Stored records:
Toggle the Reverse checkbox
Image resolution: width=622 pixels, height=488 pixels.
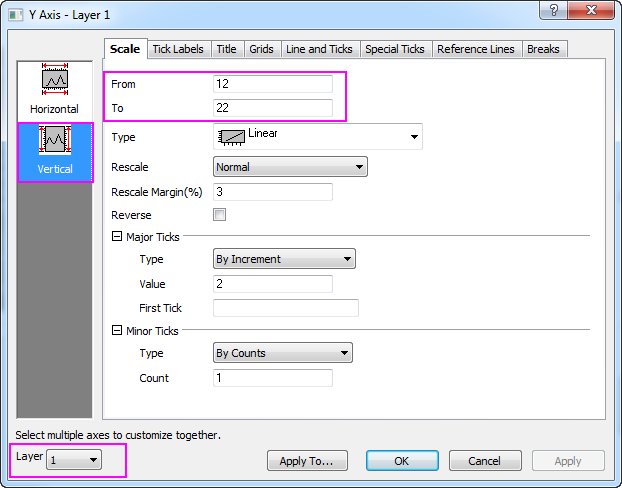220,215
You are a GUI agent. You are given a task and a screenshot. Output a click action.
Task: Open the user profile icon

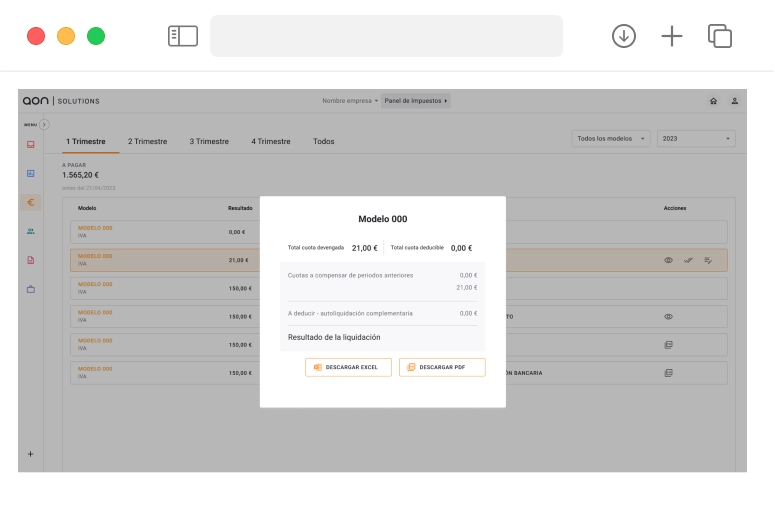734,101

§ **The problem**
An exact copy of each entry is required, minus the pictures.

§ **Task response**
Toggle the Reverse checkbox
Image resolution: width=622 pixels, height=488 pixels.
220,215
You are a GUI agent. You are given a task and a screenshot. Output a click action.
Task: Open the user profile icon

734,101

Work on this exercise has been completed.